━━━━━ Data shown ━━━━━

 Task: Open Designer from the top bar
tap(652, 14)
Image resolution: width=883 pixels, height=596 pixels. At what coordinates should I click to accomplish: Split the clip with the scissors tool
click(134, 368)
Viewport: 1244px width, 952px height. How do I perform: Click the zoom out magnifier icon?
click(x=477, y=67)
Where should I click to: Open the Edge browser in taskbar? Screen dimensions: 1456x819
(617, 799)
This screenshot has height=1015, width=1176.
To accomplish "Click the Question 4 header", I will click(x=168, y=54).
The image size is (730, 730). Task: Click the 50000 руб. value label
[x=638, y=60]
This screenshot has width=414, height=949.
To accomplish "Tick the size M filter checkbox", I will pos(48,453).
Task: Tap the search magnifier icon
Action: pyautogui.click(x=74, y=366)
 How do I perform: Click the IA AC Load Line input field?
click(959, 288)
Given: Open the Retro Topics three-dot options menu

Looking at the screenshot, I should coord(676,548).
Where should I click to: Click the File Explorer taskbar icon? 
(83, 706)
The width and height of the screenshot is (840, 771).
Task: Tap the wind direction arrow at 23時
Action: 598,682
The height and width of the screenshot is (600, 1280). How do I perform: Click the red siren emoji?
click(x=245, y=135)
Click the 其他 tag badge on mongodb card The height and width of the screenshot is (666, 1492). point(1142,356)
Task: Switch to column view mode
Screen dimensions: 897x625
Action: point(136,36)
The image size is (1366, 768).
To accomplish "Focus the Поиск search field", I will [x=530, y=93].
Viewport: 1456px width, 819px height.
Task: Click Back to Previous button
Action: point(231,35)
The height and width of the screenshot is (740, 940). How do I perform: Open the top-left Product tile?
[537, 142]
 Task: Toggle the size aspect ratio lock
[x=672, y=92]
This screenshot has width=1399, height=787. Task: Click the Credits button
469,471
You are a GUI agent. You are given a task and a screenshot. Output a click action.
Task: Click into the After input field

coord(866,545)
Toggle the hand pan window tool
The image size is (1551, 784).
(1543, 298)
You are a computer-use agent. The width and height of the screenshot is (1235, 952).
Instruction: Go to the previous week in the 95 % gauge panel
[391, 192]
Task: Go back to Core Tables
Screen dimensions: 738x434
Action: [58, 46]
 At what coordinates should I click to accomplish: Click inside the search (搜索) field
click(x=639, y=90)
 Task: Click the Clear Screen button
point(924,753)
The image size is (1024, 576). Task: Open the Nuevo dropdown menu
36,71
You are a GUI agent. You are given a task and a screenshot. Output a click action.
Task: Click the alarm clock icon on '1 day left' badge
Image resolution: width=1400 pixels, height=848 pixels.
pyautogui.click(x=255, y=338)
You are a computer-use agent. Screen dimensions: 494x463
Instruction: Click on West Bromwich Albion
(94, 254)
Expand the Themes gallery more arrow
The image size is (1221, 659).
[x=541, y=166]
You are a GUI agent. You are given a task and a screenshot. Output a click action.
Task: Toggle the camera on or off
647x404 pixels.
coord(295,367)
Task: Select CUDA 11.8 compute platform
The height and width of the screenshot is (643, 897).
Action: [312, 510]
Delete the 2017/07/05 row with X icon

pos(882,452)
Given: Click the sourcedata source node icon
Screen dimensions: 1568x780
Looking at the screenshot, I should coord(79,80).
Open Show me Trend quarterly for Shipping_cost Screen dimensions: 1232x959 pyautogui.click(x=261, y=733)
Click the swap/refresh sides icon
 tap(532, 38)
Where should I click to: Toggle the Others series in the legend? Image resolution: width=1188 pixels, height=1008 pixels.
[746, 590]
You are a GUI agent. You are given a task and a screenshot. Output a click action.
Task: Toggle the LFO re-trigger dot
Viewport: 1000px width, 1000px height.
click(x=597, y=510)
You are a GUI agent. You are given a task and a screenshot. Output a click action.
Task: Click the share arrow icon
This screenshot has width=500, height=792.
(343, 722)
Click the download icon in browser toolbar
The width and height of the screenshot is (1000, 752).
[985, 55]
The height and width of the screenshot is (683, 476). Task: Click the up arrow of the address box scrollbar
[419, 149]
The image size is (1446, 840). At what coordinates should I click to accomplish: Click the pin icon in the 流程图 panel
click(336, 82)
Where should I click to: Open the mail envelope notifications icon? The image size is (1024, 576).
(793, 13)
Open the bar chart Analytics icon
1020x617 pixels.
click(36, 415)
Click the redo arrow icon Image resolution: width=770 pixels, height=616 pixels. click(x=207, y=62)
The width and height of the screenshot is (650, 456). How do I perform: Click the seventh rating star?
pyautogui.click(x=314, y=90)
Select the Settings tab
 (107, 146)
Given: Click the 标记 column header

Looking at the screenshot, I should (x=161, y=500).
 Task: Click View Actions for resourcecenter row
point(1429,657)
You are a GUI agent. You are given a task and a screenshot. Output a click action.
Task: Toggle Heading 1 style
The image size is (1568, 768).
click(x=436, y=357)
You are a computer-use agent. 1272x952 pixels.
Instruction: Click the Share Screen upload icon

━━━━━

Your goal:
Reproduce every line of the data above without changing anything.

Solution to the exercise:
 Task: Open Designer from the top bar
tap(652, 14)
Image resolution: width=883 pixels, height=596 pixels. At what coordinates should I click to accomplish: Split the clip with the scissors tool
click(134, 368)
Viewport: 1244px width, 952px height. How do I perform: Click the zoom out magnifier icon?
click(x=477, y=67)
Where should I click to: Open the Edge browser in taskbar? Screen dimensions: 1456x819
(617, 799)
This screenshot has height=1015, width=1176.
To accomplish "Click the Question 4 header", I will click(x=168, y=54).
The image size is (730, 730). Task: Click the 50000 руб. value label
[x=638, y=60]
This screenshot has width=414, height=949.
To accomplish "Tick the size M filter checkbox", I will pos(48,453).
Task: Tap the search magnifier icon
Action: pyautogui.click(x=74, y=366)
 How do I perform: Click the IA AC Load Line input field?
click(959, 288)
Given: Open the Retro Topics three-dot options menu

Looking at the screenshot, I should coord(676,548).
Where should I click to: Click the File Explorer taskbar icon? 
(83, 706)
The width and height of the screenshot is (840, 771).
Task: Tap the wind direction arrow at 23時
Action: 598,682
The height and width of the screenshot is (600, 1280). How do I perform: Click the red siren emoji?
click(x=245, y=135)
Click the 其他 tag badge on mongodb card The height and width of the screenshot is (666, 1492). point(1142,356)
Task: Switch to column view mode
Screen dimensions: 897x625
Action: point(136,36)
The image size is (1366, 768).
To accomplish "Focus the Поиск search field", I will [x=530, y=93].
Viewport: 1456px width, 819px height.
Task: Click Back to Previous button
Action: point(231,35)
The height and width of the screenshot is (740, 940). How do I perform: Open the top-left Product tile?
[537, 142]
 Task: Toggle the size aspect ratio lock
[x=672, y=92]
This screenshot has width=1399, height=787. Task: Click the Credits button
469,471
You are a GUI agent. You are given a task and a screenshot. Output a click action.
Task: Click into the After input field

coord(866,545)
Toggle the hand pan window tool
The image size is (1551, 784).
(1543, 298)
You are a computer-use agent. The width and height of the screenshot is (1235, 952).
Instruction: Go to the previous week in the 95 % gauge panel
[391, 192]
Task: Go back to Core Tables
Screen dimensions: 738x434
Action: [58, 46]
 At what coordinates should I click to accomplish: Click inside the search (搜索) field
click(x=639, y=90)
 Task: Click the Clear Screen button
point(924,753)
The image size is (1024, 576). Task: Open the Nuevo dropdown menu
36,71
You are a GUI agent. You are given a task and a screenshot. Output a click action.
Task: Click the alarm clock icon on '1 day left' badge
Image resolution: width=1400 pixels, height=848 pixels.
pyautogui.click(x=255, y=338)
You are a computer-use agent. Screen dimensions: 494x463
Instruction: Click on West Bromwich Albion
(94, 254)
Expand the Themes gallery more arrow
The image size is (1221, 659).
[x=541, y=166]
You are a GUI agent. You are given a task and a screenshot. Output a click action.
Task: Toggle the camera on or off
647x404 pixels.
coord(295,367)
Task: Select CUDA 11.8 compute platform
The height and width of the screenshot is (643, 897).
Action: [312, 510]
Delete the 2017/07/05 row with X icon

pos(882,452)
Given: Click the sourcedata source node icon
Screen dimensions: 1568x780
Looking at the screenshot, I should coord(79,80).
Open Show me Trend quarterly for Shipping_cost Screen dimensions: 1232x959 pyautogui.click(x=261, y=733)
Click the swap/refresh sides icon
 tap(532, 38)
Where should I click to: Toggle the Others series in the legend? Image resolution: width=1188 pixels, height=1008 pixels.
[746, 590]
You are a GUI agent. You are given a task and a screenshot. Output a click action.
Task: Toggle the LFO re-trigger dot
Viewport: 1000px width, 1000px height.
click(x=597, y=510)
You are a GUI agent. You are given a task and a screenshot. Output a click action.
Task: Click the share arrow icon
This screenshot has width=500, height=792.
(343, 722)
Click the download icon in browser toolbar
The width and height of the screenshot is (1000, 752).
[985, 55]
The height and width of the screenshot is (683, 476). Task: Click the up arrow of the address box scrollbar
[419, 149]
The image size is (1446, 840). At what coordinates should I click to accomplish: Click the pin icon in the 流程图 panel
click(336, 82)
Where should I click to: Open the mail envelope notifications icon? The image size is (1024, 576).
(793, 13)
Open the bar chart Analytics icon
1020x617 pixels.
click(36, 415)
Click the redo arrow icon Image resolution: width=770 pixels, height=616 pixels. click(x=207, y=62)
The width and height of the screenshot is (650, 456). How do I perform: Click the seventh rating star?
pyautogui.click(x=314, y=90)
Select the Settings tab
 (107, 146)
Given: Click the 标记 column header

Looking at the screenshot, I should (x=161, y=500).
 Task: Click View Actions for resourcecenter row
point(1429,657)
You are a GUI agent. You are given a task and a screenshot. Output a click action.
Task: Toggle Heading 1 style
The image size is (1568, 768).
click(x=436, y=357)
You are a computer-use agent. 1272x952 pixels.
Instruction: Click the Share Screen upload icon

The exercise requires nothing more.